** Opening Data for the task block **

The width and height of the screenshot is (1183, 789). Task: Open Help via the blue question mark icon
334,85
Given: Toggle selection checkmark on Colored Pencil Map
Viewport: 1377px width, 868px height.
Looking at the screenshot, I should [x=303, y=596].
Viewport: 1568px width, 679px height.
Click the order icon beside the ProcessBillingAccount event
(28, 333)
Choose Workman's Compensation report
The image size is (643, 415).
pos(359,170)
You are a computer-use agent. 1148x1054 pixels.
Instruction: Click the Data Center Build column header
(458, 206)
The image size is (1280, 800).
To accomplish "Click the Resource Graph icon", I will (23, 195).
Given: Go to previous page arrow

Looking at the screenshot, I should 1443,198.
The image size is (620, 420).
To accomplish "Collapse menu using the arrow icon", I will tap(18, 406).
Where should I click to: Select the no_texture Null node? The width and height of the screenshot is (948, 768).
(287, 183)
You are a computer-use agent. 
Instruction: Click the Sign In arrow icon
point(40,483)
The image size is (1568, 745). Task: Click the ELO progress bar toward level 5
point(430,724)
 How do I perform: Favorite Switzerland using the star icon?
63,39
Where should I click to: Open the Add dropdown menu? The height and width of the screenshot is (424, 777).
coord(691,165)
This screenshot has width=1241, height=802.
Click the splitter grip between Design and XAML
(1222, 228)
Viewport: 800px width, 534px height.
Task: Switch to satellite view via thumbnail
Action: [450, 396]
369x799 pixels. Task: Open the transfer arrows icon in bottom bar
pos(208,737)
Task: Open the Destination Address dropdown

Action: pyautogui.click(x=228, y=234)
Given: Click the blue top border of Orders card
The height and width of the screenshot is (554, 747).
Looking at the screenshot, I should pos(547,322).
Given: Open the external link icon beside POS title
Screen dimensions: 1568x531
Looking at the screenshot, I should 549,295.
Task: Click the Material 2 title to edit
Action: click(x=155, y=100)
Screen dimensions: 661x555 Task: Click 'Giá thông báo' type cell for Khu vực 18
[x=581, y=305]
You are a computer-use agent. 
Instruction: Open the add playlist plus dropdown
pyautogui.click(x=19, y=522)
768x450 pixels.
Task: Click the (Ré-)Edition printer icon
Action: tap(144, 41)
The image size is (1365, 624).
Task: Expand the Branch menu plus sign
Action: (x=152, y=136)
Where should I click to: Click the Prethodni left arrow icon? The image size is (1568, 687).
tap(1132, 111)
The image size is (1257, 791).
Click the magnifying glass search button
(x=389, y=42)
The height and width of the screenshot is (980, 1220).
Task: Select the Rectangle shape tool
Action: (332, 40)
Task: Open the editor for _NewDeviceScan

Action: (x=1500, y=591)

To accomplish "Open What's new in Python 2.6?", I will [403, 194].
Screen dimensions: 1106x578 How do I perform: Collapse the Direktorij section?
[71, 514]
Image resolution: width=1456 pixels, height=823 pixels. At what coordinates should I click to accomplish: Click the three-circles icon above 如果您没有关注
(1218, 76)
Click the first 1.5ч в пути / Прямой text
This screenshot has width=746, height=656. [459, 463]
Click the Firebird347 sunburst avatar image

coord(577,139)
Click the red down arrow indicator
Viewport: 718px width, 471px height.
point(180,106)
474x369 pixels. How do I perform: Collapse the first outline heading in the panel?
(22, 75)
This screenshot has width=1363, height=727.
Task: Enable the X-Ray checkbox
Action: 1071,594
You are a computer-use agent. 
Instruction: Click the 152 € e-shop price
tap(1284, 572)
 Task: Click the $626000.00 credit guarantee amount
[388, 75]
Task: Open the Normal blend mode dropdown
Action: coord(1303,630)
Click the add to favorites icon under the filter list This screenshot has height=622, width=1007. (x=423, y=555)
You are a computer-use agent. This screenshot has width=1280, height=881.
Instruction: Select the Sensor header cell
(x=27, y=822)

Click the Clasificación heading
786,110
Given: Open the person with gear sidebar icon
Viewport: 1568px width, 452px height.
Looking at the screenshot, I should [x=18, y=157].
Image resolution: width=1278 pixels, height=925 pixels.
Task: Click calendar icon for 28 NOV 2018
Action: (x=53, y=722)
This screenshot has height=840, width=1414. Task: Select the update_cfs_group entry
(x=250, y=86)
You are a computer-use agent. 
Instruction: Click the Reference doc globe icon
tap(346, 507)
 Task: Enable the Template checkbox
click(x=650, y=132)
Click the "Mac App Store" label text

** Closing Data for the task block **

All records above are to be printed exactly, with nothing omitted.

The width and height of the screenshot is (1183, 789). Task: Open Help via the blue question mark icon
334,85
Given: Toggle selection checkmark on Colored Pencil Map
Viewport: 1377px width, 868px height.
Looking at the screenshot, I should [x=303, y=596].
Viewport: 1568px width, 679px height.
Click the order icon beside the ProcessBillingAccount event
(28, 333)
Choose Workman's Compensation report
The image size is (643, 415).
pos(359,170)
You are a computer-use agent. 1148x1054 pixels.
Instruction: Click the Data Center Build column header
(458, 206)
The image size is (1280, 800).
To accomplish "Click the Resource Graph icon", I will (23, 195).
Given: Go to previous page arrow

Looking at the screenshot, I should 1443,198.
The image size is (620, 420).
To accomplish "Collapse menu using the arrow icon", I will tap(18, 406).
Where should I click to: Select the no_texture Null node? The width and height of the screenshot is (948, 768).
(287, 183)
You are a computer-use agent. 
Instruction: Click the Sign In arrow icon
point(40,483)
The image size is (1568, 745). Task: Click the ELO progress bar toward level 5
point(430,724)
 How do I perform: Favorite Switzerland using the star icon?
63,39
Where should I click to: Open the Add dropdown menu? The height and width of the screenshot is (424, 777).
coord(691,165)
This screenshot has width=1241, height=802.
Click the splitter grip between Design and XAML
(1222, 228)
Viewport: 800px width, 534px height.
Task: Switch to satellite view via thumbnail
Action: [450, 396]
369x799 pixels. Task: Open the transfer arrows icon in bottom bar
pos(208,737)
Task: Open the Destination Address dropdown

Action: pyautogui.click(x=228, y=234)
Given: Click the blue top border of Orders card
The height and width of the screenshot is (554, 747).
Looking at the screenshot, I should pos(547,322).
Given: Open the external link icon beside POS title
Screen dimensions: 1568x531
Looking at the screenshot, I should 549,295.
Task: Click the Material 2 title to edit
Action: click(x=155, y=100)
Screen dimensions: 661x555 Task: Click 'Giá thông báo' type cell for Khu vực 18
[x=581, y=305]
You are a computer-use agent. 
Instruction: Open the add playlist plus dropdown
pyautogui.click(x=19, y=522)
768x450 pixels.
Task: Click the (Ré-)Edition printer icon
Action: tap(144, 41)
The image size is (1365, 624).
Task: Expand the Branch menu plus sign
Action: (x=152, y=136)
Where should I click to: Click the Prethodni left arrow icon? The image size is (1568, 687).
tap(1132, 111)
The image size is (1257, 791).
Click the magnifying glass search button
(x=389, y=42)
The height and width of the screenshot is (980, 1220).
Task: Select the Rectangle shape tool
Action: (332, 40)
Task: Open the editor for _NewDeviceScan

Action: (x=1500, y=591)

To accomplish "Open What's new in Python 2.6?", I will [403, 194].
Screen dimensions: 1106x578 How do I perform: Collapse the Direktorij section?
[71, 514]
Image resolution: width=1456 pixels, height=823 pixels. At what coordinates should I click to accomplish: Click the three-circles icon above 如果您没有关注
(1218, 76)
Click the first 1.5ч в пути / Прямой text
This screenshot has width=746, height=656. [459, 463]
Click the Firebird347 sunburst avatar image

coord(577,139)
Click the red down arrow indicator
Viewport: 718px width, 471px height.
point(180,106)
474x369 pixels. How do I perform: Collapse the first outline heading in the panel?
(22, 75)
This screenshot has width=1363, height=727.
Task: Enable the X-Ray checkbox
Action: 1071,594
You are a computer-use agent. 
Instruction: Click the 152 € e-shop price
tap(1284, 572)
 Task: Click the $626000.00 credit guarantee amount
[388, 75]
Task: Open the Normal blend mode dropdown
Action: coord(1303,630)
Click the add to favorites icon under the filter list This screenshot has height=622, width=1007. (x=423, y=555)
You are a computer-use agent. This screenshot has width=1280, height=881.
Instruction: Select the Sensor header cell
(x=27, y=822)

Click the Clasificación heading
786,110
Given: Open the person with gear sidebar icon
Viewport: 1568px width, 452px height.
Looking at the screenshot, I should [x=18, y=157].
Image resolution: width=1278 pixels, height=925 pixels.
Task: Click calendar icon for 28 NOV 2018
Action: (x=53, y=722)
This screenshot has height=840, width=1414. Task: Select the update_cfs_group entry
(x=250, y=86)
You are a computer-use agent. 
Instruction: Click the Reference doc globe icon
tap(346, 507)
 Task: Enable the Template checkbox
click(x=650, y=132)
Click the "Mac App Store" label text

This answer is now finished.